Frequently Asked Questions

The 1031 exchange is a powerful tax treatment mechanism that dates back 100 years and necessitates selling your surrendered property and investing 100% of the earnings in a replacement property of like type to defer capital gains taxes. 

In addition, a 1031 exchange enables you to swap out your underperforming surrendered property for one with strong returns. 

Here are the most popular 1031 exchange FAQ lists to guide you through the process if you’re thinking about doing one.

What Type Of Property Qualifies For A 1031 Exchange?

According to the IRS rule book for the 1031 exchange, Investors can only replace like-kind investment property. However, rather than the physical appearance of the property, like-kind refers to the essence of the investment. 

In other words, property ought to be owned only as an investment. This implies that you may trade a multifamily property for an oil field or a business property. However, residential usage of the land is not recommended. 

Additionally, you cannot swap bonds, notes, stocks, partnership shares, or trust certificates. Additionally, homes held “exclusively for sale” are not disqualified. The term “such properties” in real estate refers to assets like unoccupied land or lots that are bought with the intention of selling them again. 

A principal residence is also not included.

How To Do A 1031 Exchange?

You must make contact with a 1031 exchange facilitator to begin the procedure. However, when you make the call, be prepared with pertinent facts, including everyone’s name, company or property type, address, and necessary contact information. 

Additionally, if you have chosen a replacement property, you will need to give the pertinent information for it and the relinquished property you wish to sell. 

When you sell the property you’ve given up, the actual procedure begins. You have 45 days to find up to three replacement properties and finalize all of the deals, or you have 180 days after selling the property that was given up to identify and close on a new, replacement property. 

How Do You Choose The Right 1031 Exchange Advisor?

Browse the internet to get started on your quest. To obtain the required investment advice, get in touch with our group of licensed investment advisors if you want expert assistance. 

Make sure the facilitator isn’t also acting as an agent. This is another issue to think about. That may be a huge warning sign. 

Additionally, confirm that the 1031 exchange facilitator you select is knowledgeable about various 1031 exchanges and has relevant experience in the alternative investment industry.

What You Should Know About the 1031 Exchange Timeline?

The 1031 exchange timeline is possibly the most crucial factor to take into account. To be clear, you have 180 days from the day you sell the relinquished property to finish the procedure. 

A 45-day ID period and a 135-day closure period are the two time frames that make up the 180-day term. In other words, you have 45 days starting the day your property sells, to find up to three comparable replacement properties to reinvest the earnings. 

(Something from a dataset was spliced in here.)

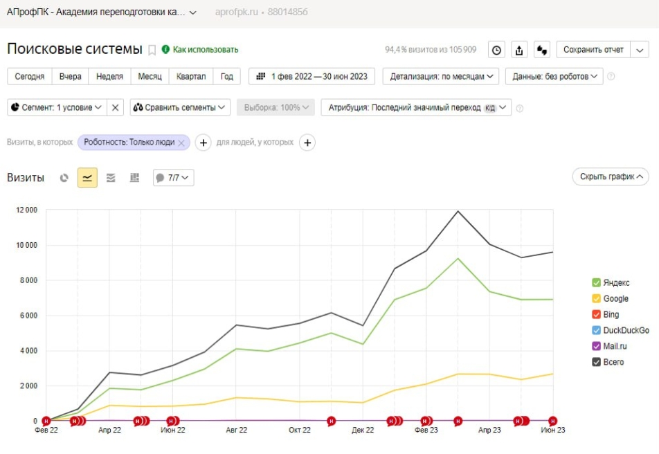Toggle the Всего series checkbox
This screenshot has height=454, width=659.
[x=596, y=362]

You will receive the remaining 135 days when your 45-day ID term has ended. To effectively finish the procedure, you must close on the replacement property you have chosen during this time.

What Are The Restraints You Can Face During Your 45-Day ID Period?

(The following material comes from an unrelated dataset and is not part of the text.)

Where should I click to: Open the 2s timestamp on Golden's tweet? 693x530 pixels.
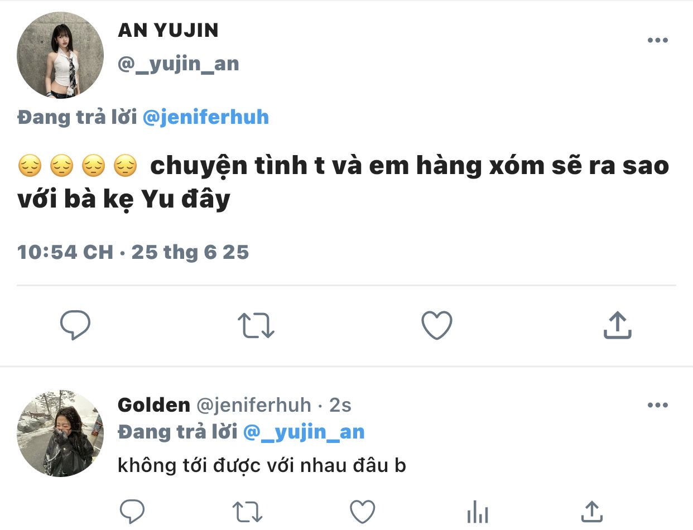tap(340, 405)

You must mention up to three replacement properties throughout the 45-day ID period and give a brief description of each one. A legal description or the address of the property are further options. 

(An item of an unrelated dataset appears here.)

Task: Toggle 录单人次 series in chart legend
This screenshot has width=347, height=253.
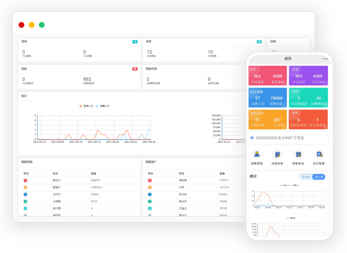Action: [x=87, y=106]
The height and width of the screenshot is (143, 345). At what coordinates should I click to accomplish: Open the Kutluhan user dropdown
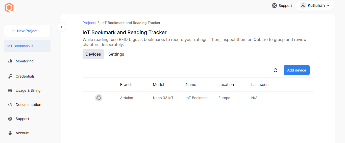pyautogui.click(x=315, y=5)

However, you must adhere to ONE of the following guidelines if you want to buy numerous properties: 

  • Identify up to three potential replacement properties, with the goal of purchasing at least one. 
  • Select more than one property as long as the total worth of all the properties does not rise over 200% of the fair market value of the relinquished property. 
  • Select more than one property as long as the combined value of the replacement properties is less than 200% of the fair market value and you intend to buy at least 95% of the total number of properties.

Summing It Up

There are several factors you need to take into account when it comes to the 1031 exchange procedure and FAQ. It is essential to keep the regulations and deadlines in mind for a successful 1031 exchange, from locating the ideal replacement property within 45 days of selling the relinquished property to selecting only like-kind investment property.